New Hampshire's House Bill 648 is making waves as it aims to revolutionize diabetes care by mandating insurance coverage for continuous glucose monitoring devices (CGMS) and associated follow-up care. Introduced on January 23, 2025, the bill seeks to ensure that individuals living with diabetes have access to essential monitoring tools without the burden of high out-of-pocket costs.
The proposed legislation would amend several existing statutes to require health insurers—including those providing plans to individuals, groups, and health maintenance organizations—to cover CGMS for all forms of diabetes therapy, including insulin therapy. Notably, the bill stipulates that patients would face a maximum cost-sharing responsibility of just $30 for a 30-day supply, eliminating the application of deductibles for these critical devices.
However, the bill is not without its challenges. The New Hampshire Department of Insurance has raised concerns about the potential financial implications, predicting an increase in claims frequency and costs. This could lead to upward pressure on insurance premiums, which may affect county and local health insurance expenditures.
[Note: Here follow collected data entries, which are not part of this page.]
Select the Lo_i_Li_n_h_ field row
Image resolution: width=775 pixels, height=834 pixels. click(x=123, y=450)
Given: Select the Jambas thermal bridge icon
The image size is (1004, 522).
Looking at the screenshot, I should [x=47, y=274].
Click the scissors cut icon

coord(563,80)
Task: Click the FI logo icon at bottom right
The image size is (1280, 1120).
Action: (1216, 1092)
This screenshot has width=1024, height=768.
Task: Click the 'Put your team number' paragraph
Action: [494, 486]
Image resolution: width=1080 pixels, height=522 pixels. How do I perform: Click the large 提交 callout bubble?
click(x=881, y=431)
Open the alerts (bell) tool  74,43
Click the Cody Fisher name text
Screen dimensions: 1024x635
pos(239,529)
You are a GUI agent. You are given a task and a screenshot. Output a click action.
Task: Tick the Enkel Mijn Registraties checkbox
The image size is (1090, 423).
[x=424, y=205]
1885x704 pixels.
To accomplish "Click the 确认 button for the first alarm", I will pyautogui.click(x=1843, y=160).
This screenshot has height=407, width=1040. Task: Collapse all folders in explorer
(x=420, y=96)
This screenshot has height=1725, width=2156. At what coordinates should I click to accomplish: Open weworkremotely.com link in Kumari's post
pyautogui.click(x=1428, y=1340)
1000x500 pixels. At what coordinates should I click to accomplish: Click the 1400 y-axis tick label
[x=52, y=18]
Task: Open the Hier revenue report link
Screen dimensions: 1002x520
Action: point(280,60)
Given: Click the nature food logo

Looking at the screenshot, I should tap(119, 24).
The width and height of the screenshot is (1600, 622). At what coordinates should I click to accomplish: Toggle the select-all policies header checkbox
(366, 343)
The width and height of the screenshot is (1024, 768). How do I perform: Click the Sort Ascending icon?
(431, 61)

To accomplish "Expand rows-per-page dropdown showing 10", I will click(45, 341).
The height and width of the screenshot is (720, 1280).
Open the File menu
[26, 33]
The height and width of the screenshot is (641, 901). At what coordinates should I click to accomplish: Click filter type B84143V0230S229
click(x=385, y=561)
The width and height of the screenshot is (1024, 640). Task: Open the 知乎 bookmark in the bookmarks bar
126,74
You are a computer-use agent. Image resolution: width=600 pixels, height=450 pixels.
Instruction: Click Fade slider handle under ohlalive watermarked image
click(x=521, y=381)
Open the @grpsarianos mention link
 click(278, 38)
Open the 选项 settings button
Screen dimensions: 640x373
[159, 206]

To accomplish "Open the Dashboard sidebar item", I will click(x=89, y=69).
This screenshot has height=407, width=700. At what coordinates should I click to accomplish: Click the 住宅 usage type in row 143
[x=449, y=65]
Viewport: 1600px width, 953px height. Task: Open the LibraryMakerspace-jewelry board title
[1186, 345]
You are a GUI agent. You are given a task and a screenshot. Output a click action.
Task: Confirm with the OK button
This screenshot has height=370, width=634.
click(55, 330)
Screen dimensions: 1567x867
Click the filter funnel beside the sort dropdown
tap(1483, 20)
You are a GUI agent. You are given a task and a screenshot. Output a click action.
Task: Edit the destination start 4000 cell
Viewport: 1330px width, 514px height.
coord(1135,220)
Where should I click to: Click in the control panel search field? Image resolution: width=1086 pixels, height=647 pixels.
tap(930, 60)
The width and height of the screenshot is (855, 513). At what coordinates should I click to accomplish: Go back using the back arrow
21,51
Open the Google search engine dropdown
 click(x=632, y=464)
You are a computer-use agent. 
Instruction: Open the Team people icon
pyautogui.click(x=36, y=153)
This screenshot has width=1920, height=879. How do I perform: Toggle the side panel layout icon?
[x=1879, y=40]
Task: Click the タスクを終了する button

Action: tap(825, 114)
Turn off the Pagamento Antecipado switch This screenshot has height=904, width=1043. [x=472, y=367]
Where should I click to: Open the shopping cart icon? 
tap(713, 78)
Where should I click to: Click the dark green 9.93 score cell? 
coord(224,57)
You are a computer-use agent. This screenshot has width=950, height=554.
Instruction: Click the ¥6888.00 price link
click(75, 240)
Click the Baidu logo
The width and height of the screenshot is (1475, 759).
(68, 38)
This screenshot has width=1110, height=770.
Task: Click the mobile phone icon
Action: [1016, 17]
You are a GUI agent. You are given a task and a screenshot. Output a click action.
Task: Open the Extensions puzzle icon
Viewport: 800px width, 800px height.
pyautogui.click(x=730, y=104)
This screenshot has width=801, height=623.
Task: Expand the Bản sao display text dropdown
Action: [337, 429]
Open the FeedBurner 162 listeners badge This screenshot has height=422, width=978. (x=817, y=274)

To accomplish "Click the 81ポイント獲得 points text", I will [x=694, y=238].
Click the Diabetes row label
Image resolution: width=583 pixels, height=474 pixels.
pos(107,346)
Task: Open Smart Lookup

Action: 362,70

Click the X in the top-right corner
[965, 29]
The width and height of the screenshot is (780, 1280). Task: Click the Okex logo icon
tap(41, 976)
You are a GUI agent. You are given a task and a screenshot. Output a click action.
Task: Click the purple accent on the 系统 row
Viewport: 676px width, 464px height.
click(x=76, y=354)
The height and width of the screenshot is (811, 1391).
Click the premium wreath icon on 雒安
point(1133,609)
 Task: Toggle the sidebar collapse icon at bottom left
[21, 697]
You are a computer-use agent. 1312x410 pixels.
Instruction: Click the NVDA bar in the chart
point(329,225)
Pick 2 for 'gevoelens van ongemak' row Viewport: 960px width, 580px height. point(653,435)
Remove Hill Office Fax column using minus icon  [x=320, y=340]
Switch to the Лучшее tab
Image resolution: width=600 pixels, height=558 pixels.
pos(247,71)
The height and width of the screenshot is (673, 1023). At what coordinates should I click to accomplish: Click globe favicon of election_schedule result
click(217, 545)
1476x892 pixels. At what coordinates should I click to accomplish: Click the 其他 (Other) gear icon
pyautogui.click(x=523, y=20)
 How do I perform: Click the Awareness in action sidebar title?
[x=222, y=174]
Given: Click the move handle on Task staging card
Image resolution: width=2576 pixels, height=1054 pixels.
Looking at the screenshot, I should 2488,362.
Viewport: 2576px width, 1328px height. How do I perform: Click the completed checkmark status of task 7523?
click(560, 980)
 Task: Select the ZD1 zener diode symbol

Additionally, the bill could trigger federal cost defrayal requirements, as it introduces new coverage that may exceed the Essential Health Benefits already provided in the Exchange Marketplace.
As discussions unfold, the legislative committee may refer the bill for an actuarial review to assess its financial impact more accurately. This review, which typically costs between $20,000 and $40,000, could provide crucial insights into the sustainability of the proposed mandate.
With diabetes affecting millions, the stakes are high. Advocates argue that the bill is a necessary step toward improving health outcomes for those managing the condition, while opponents caution about the potential economic repercussions. As House Bill 648 moves through the legislative process, its fate could reshape the landscape of diabetes care in New Hampshire, balancing the need for accessible healthcare against the realities of insurance economics.